WHAT THE TASK REQUIRES: Without the pictures, print each of the records below exactly as it appears.
___ RECORDS FOR THIS TASK
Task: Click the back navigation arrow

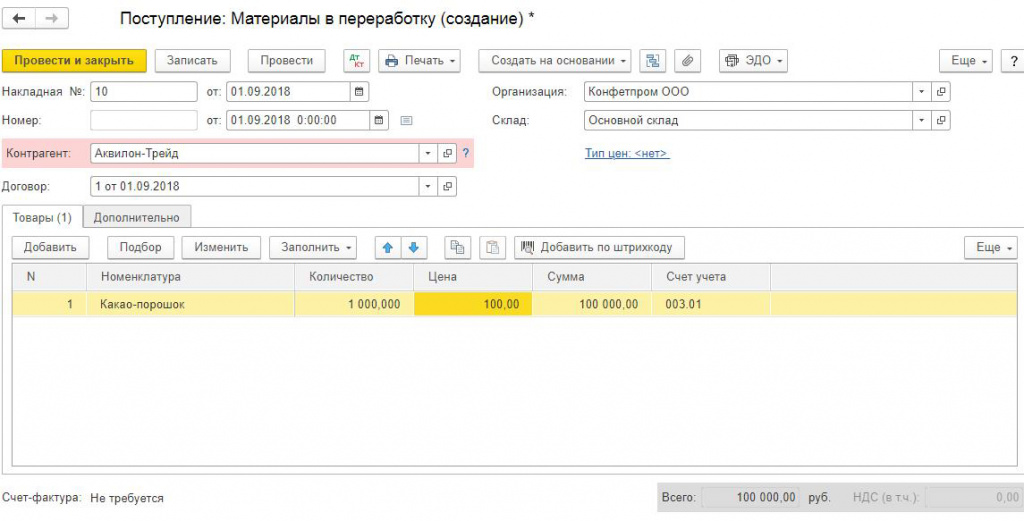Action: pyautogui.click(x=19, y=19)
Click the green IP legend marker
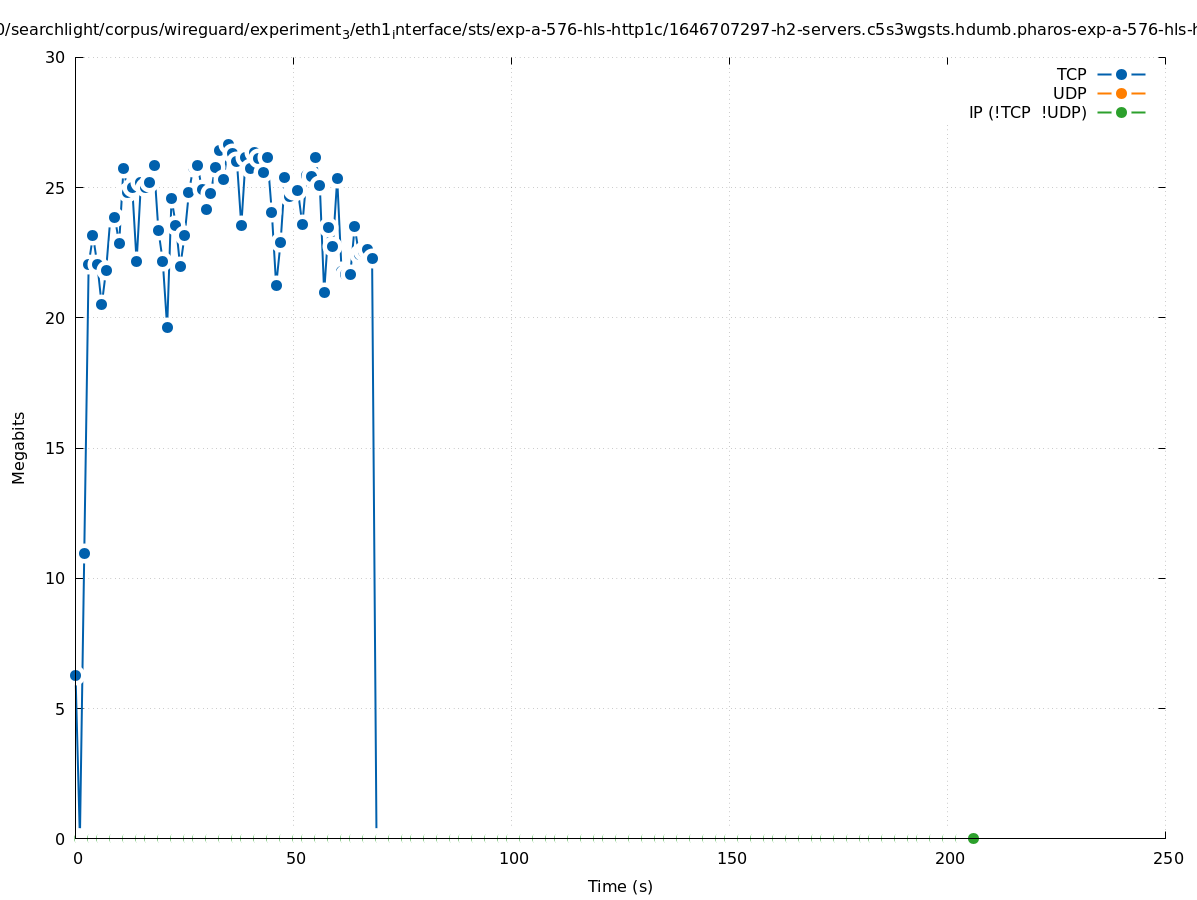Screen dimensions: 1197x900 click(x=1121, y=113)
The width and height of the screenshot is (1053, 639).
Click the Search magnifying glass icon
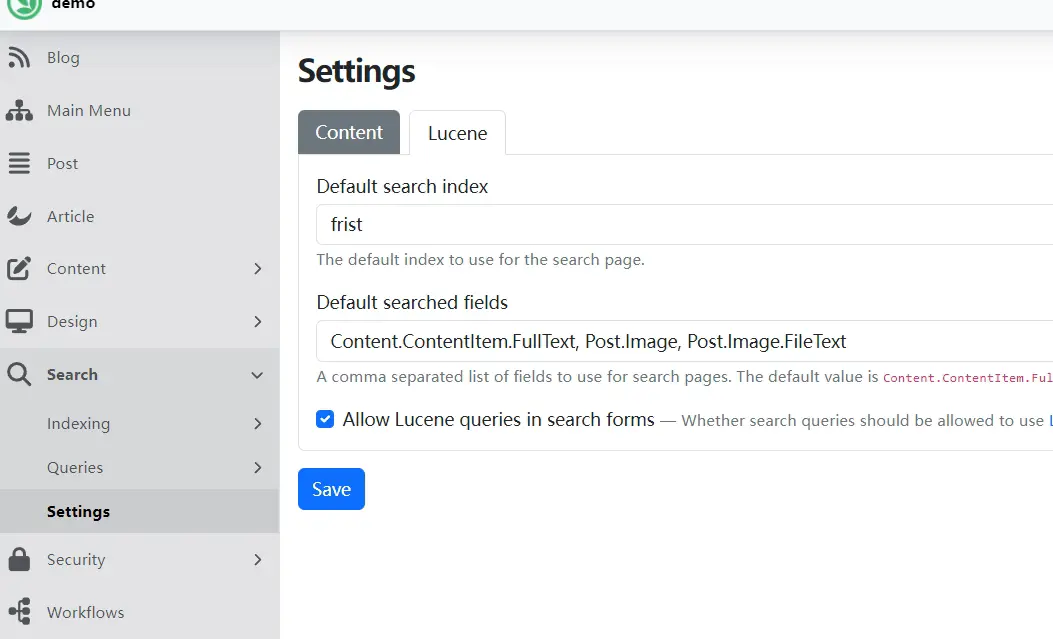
______
SOLVED PROBLEM:
Task: Click the back navigation arrow

Action: pyautogui.click(x=19, y=19)
Click the green IP legend marker
Screen dimensions: 1197x900 click(x=1121, y=113)
The width and height of the screenshot is (1053, 639).
Click the Search magnifying glass icon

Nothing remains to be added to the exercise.